Biological standards organizations tend to implement their OMs in terms of markup languages (Jones et al., 2006
; Spellman et al., 2002
), facilitating data exchange amongst software that adopt the OM. Consequently, the simplest method to export MAGE-ML formatted microarray data is to utilize a MIAME-compliant database coupled to software that are built on the MAGE-OM and take advantage of the MAGE software toolkit (MAGEstk) to export MAGE-ML formatted data.
It should be noted that markup languages can be developed in the absence of OMs, OMs may exist independent of markup languages, and mapping of OMs to markup languages is not exact. It is important to note that XML-based markup languages have certain idiosyncrasies that complicate the cross-mapping of OMs and XML-models since they are predicated upon different semantics and purposes than OMs. For instance, these mapping problems have lead to the development of different flavors of MAGE-ML, further stagnating its broader application, and compromising data reporting and sharing across the genomics community (Burgoon, 2006
).
XML-based files are not the only reporting formats utilized in biology. Other structured formats include the SEND (http://www.cdisc.org/standards), and the preferred format for microarray data submission at the GEO: Simple Omnibus Format in Text (SOFT; http://www.ncbi.nlm.nih.gov/projects/geo/info/soft2.html). SEND is a tabulation model where a single table represents a particular "SEND Domain" (i.e., a domain is a group of observations or measures which share some commonality, such as body weights and their descriptors), where each column represents a specific type of measurement or descriptor, and each row represents a single record. SOFT utilizes a structured text format that consists of four different types of data lines: (1) entity indicator (denoted by a "

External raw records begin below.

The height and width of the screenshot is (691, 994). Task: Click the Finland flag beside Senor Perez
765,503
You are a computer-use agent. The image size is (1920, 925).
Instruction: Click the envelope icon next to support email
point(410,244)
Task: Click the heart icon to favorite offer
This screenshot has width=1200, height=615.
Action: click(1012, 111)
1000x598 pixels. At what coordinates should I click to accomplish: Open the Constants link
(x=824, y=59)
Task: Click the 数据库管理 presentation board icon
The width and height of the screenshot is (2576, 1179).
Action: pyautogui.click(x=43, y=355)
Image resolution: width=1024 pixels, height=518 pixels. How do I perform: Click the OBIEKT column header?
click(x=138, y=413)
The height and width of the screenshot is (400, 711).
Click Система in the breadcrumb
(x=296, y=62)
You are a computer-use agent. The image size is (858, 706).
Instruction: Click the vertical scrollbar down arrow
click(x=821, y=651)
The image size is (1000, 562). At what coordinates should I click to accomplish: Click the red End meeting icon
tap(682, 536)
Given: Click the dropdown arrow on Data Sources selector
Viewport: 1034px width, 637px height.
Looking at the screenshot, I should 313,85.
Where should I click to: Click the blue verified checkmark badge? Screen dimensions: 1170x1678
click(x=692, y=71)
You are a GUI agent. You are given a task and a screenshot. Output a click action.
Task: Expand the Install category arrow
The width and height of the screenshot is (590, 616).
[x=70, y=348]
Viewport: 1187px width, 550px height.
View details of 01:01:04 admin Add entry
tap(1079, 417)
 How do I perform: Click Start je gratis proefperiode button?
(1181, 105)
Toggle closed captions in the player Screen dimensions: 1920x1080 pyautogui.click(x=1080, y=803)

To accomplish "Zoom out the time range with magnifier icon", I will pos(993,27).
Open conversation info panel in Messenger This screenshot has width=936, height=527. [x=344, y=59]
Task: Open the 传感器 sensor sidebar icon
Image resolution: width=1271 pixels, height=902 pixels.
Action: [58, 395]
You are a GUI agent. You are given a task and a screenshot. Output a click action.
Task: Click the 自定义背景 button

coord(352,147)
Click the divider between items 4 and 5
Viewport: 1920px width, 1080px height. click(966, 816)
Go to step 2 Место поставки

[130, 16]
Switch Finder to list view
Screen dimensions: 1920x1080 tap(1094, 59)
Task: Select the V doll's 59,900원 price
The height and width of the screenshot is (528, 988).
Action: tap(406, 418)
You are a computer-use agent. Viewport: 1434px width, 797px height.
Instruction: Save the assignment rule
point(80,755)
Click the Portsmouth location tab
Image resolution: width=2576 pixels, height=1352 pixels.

"), (2) entity attribute (denoted by a "!"), (3) data table header (denoted by a "#"), and (4) data table rows (denoted by the lack of any of the above symbols). The structure of a typical SOFT file would be at least one entity indicator line, followed by at least one entity attribute line, followed by a single data table header line, followed by at least one data table row line.
Although many feel that data formats are merely a trivial software matter, investigators are the ones who will be most affected by the existence of a plethora of formats. As it is unlikely that a commercial software developer will align to every single data format, especially as the standards are constantly evolving, an investigator's choice of software may ultimately be affected by which data repository they choose to align with, or the expectations of a regulatory agency. This especially becomes problematic when dealing with XML formats where data may be formatted in many different ways. The existence of several different flavors of MAGE-ML, many of which are not compatible with the repositories, has significantly decreased the utility of the current version of MAGE-ML, and has helped to precipitate the development of MAGE v2 (Burgoon, 2006
).
| ONTOLOGIES |
|---|
An ontology is a complete cataloguing and description of a particular field of study that defines all of the concepts, and their semantics, or relationships to each other. Controlled vocabularies are used in ontology generation to ensure that the concepts are unambiguous and orthogonal. Unlike OMs, ontologies are not tied to computational constructs, such as data and memory structures. Instead, the ontology is concerned with what concepts are contained within the field, what information is required for each concept to have existence, and how different concepts are related to each other. For instance, the Ontology for Biomedical Investigations (OBI; formerly the Functional Genomics Ontology (FuGO); http://obi.sourceforge.net/) specifies classes of entities that are required for describing and communicating functional genomics experiments, including the significant difference between experimental groups, termed a "P_value" (concepts in OBI/FuGO are given unique identifiers, in this case: FuGO_150). The P_value term is a type of "quantitative_confidence_value" (FuGO_83), thus FuGO_150 exhibits an "is-a" relationship with FuGO_83 (i.e., P_value is-a quantitative_confidence_value).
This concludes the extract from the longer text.